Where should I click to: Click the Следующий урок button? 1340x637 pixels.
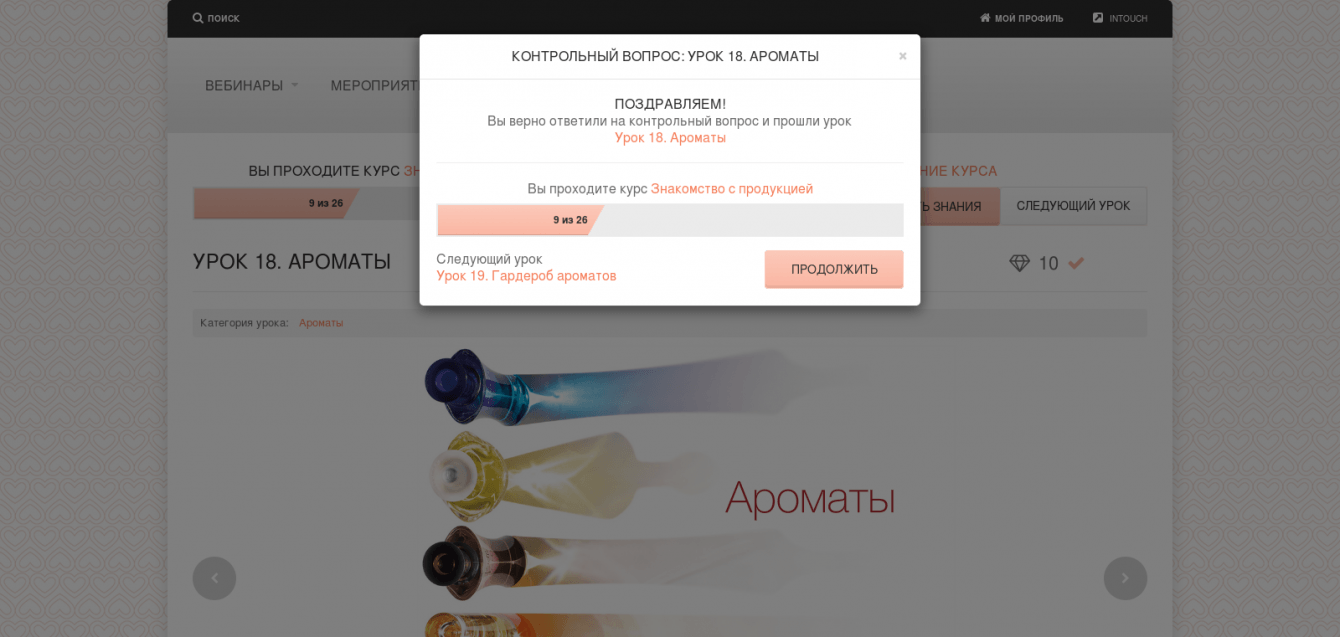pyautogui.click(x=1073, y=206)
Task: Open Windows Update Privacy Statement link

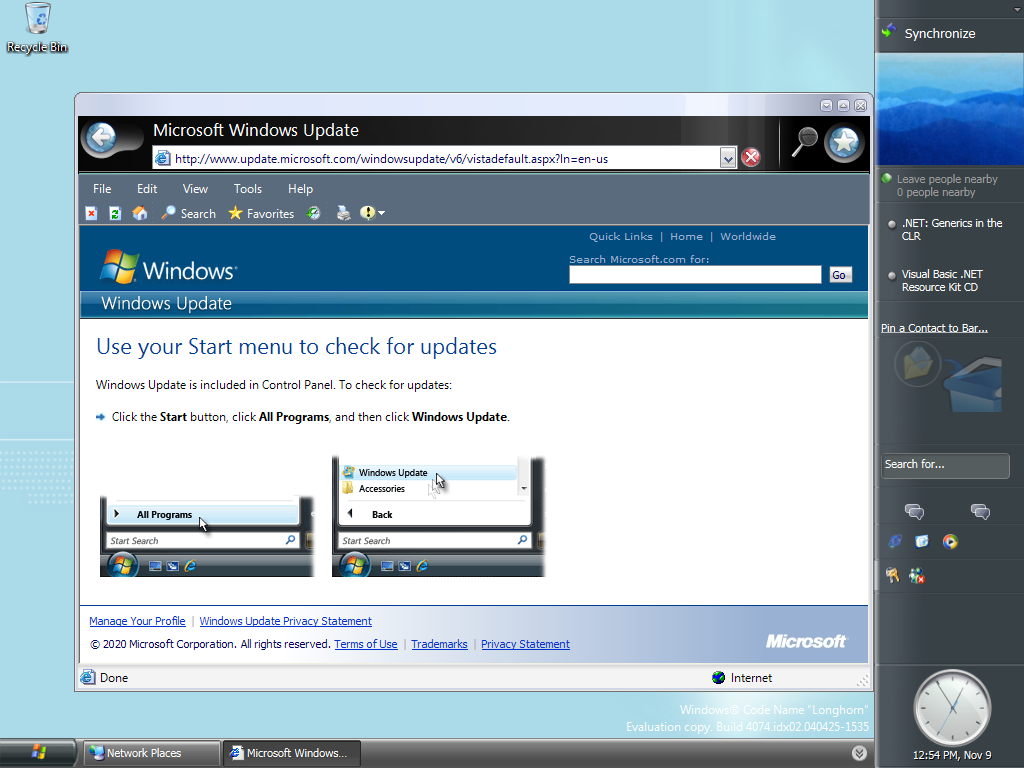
==
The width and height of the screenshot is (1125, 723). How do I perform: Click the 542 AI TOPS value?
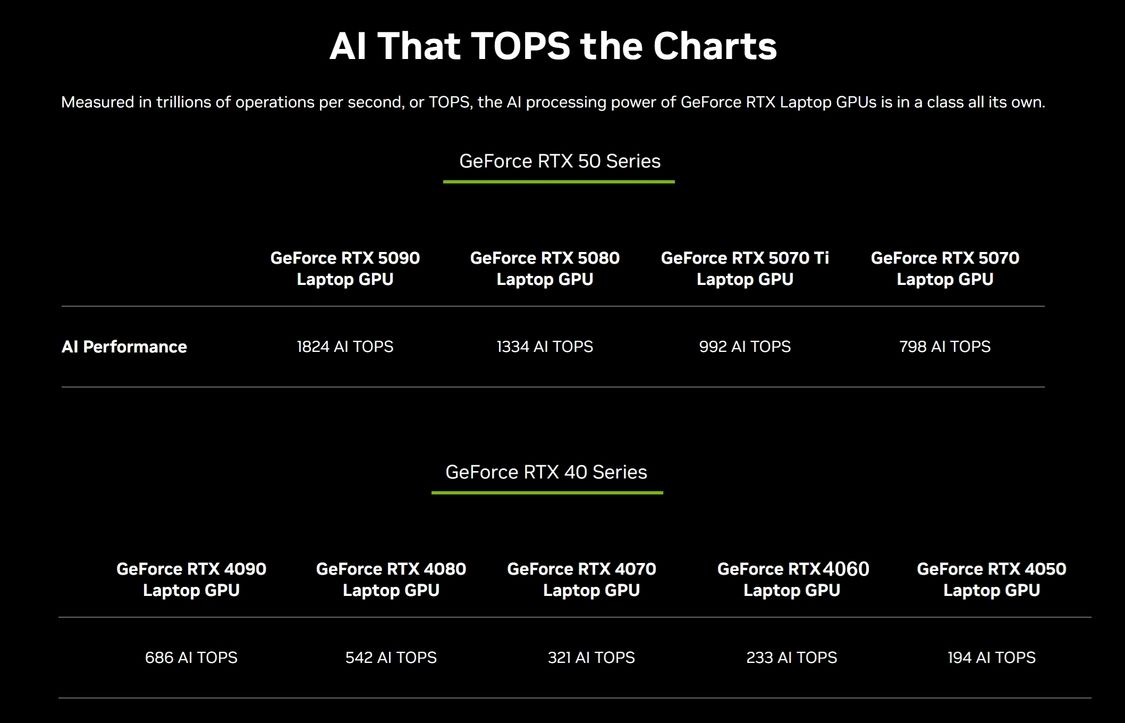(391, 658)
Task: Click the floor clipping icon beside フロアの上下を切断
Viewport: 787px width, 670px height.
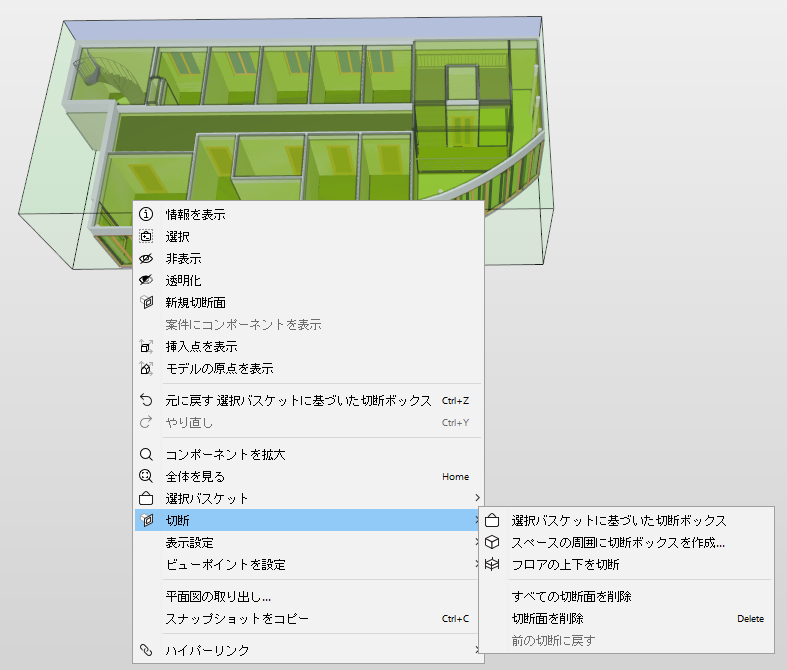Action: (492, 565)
* * *
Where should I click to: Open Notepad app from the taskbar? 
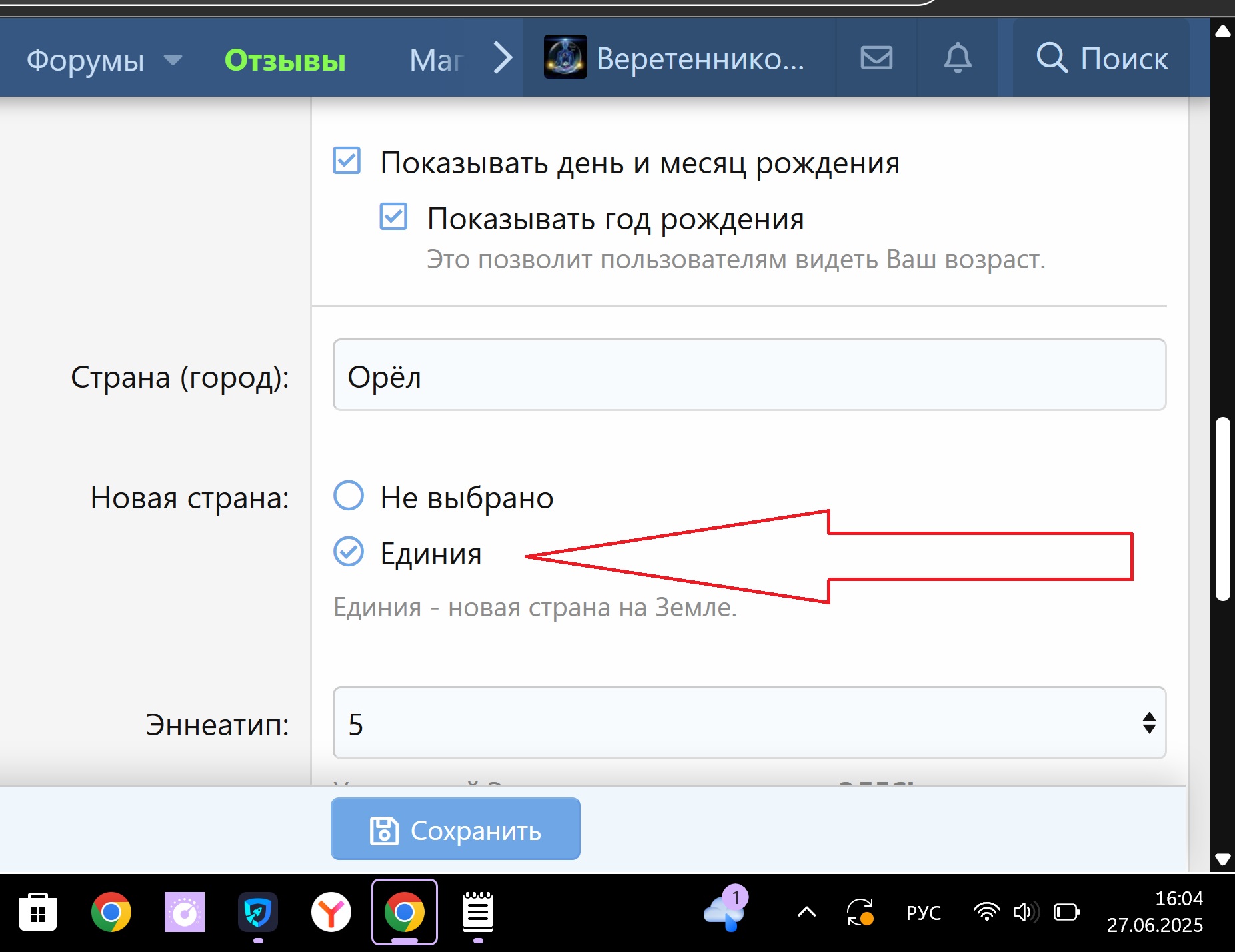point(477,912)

WRITTEN EXERCISE: Could you swap "Notepad" for "Paint" in the rows starting with the line with "Where should I click to: Open" and going on through the line with "point(477,912)"? Give only those lines back without the pictures, with nothing else changed.

EXERCISE SOLUTION:
Where should I click to: Open Paint app from the taskbar? 
point(477,912)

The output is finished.